● Task directions
Retype every record below exactly as it appears.

● Supplied material
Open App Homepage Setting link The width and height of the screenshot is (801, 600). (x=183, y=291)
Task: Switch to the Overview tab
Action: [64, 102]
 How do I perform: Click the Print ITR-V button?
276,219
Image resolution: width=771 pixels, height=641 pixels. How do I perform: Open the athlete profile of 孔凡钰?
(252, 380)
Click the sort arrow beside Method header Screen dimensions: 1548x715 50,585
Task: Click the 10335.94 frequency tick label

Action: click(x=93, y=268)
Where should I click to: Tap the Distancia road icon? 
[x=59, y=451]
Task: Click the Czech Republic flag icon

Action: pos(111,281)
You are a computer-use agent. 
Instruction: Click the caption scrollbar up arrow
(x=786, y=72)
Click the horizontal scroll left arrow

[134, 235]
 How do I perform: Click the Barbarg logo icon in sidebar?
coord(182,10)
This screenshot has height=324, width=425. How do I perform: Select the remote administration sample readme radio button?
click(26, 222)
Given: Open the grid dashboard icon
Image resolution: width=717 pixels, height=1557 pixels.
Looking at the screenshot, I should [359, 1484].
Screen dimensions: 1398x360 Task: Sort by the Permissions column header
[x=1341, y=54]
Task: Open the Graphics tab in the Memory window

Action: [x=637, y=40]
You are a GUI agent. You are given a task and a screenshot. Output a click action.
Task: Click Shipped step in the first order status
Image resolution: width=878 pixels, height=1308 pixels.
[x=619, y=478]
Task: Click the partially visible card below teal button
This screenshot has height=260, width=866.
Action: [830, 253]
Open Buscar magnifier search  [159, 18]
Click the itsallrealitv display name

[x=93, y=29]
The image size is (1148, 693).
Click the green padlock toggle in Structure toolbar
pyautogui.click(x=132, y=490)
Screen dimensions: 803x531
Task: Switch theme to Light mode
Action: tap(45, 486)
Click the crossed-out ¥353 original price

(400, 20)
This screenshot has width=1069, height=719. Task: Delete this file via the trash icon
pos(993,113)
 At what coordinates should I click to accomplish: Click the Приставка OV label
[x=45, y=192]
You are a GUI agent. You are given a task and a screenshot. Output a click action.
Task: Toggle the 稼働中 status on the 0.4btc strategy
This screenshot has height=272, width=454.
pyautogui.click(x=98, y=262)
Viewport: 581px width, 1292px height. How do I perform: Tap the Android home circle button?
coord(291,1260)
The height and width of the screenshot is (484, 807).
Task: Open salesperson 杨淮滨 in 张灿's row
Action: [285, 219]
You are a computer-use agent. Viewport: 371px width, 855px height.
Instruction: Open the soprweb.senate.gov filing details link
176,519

● Response box
Open App Homepage Setting link The width and height of the screenshot is (801, 600). (x=183, y=291)
Task: Switch to the Overview tab
Action: [64, 102]
 How do I perform: Click the Print ITR-V button?
276,219
Image resolution: width=771 pixels, height=641 pixels. How do I perform: Open the athlete profile of 孔凡钰?
(252, 380)
Click the sort arrow beside Method header Screen dimensions: 1548x715 50,585
Task: Click the 10335.94 frequency tick label

Action: click(x=93, y=268)
Where should I click to: Tap the Distancia road icon? 
[x=59, y=451]
Task: Click the Czech Republic flag icon

Action: pos(111,281)
You are a computer-use agent. 
Instruction: Click the caption scrollbar up arrow
(x=786, y=72)
Click the horizontal scroll left arrow

[134, 235]
 How do I perform: Click the Barbarg logo icon in sidebar?
coord(182,10)
This screenshot has height=324, width=425. How do I perform: Select the remote administration sample readme radio button?
click(26, 222)
Given: Open the grid dashboard icon
Image resolution: width=717 pixels, height=1557 pixels.
Looking at the screenshot, I should [359, 1484].
Screen dimensions: 1398x360 Task: Sort by the Permissions column header
[x=1341, y=54]
Task: Open the Graphics tab in the Memory window

Action: [x=637, y=40]
You are a GUI agent. You are given a task and a screenshot. Output a click action.
Task: Click Shipped step in the first order status
Image resolution: width=878 pixels, height=1308 pixels.
[x=619, y=478]
Task: Click the partially visible card below teal button
This screenshot has height=260, width=866.
Action: [830, 253]
Open Buscar magnifier search  [159, 18]
Click the itsallrealitv display name

[x=93, y=29]
The image size is (1148, 693).
Click the green padlock toggle in Structure toolbar
pyautogui.click(x=132, y=490)
Screen dimensions: 803x531
Task: Switch theme to Light mode
Action: tap(45, 486)
Click the crossed-out ¥353 original price

(400, 20)
This screenshot has width=1069, height=719. Task: Delete this file via the trash icon
pos(993,113)
 At what coordinates should I click to accomplish: Click the Приставка OV label
[x=45, y=192]
You are a GUI agent. You are given a task and a screenshot. Output a click action.
Task: Toggle the 稼働中 status on the 0.4btc strategy
This screenshot has height=272, width=454.
pyautogui.click(x=98, y=262)
Viewport: 581px width, 1292px height. How do I perform: Tap the Android home circle button?
coord(291,1260)
The height and width of the screenshot is (484, 807).
Task: Open salesperson 杨淮滨 in 张灿's row
Action: [285, 219]
You are a computer-use agent. Viewport: 371px width, 855px height.
Instruction: Open the soprweb.senate.gov filing details link
176,519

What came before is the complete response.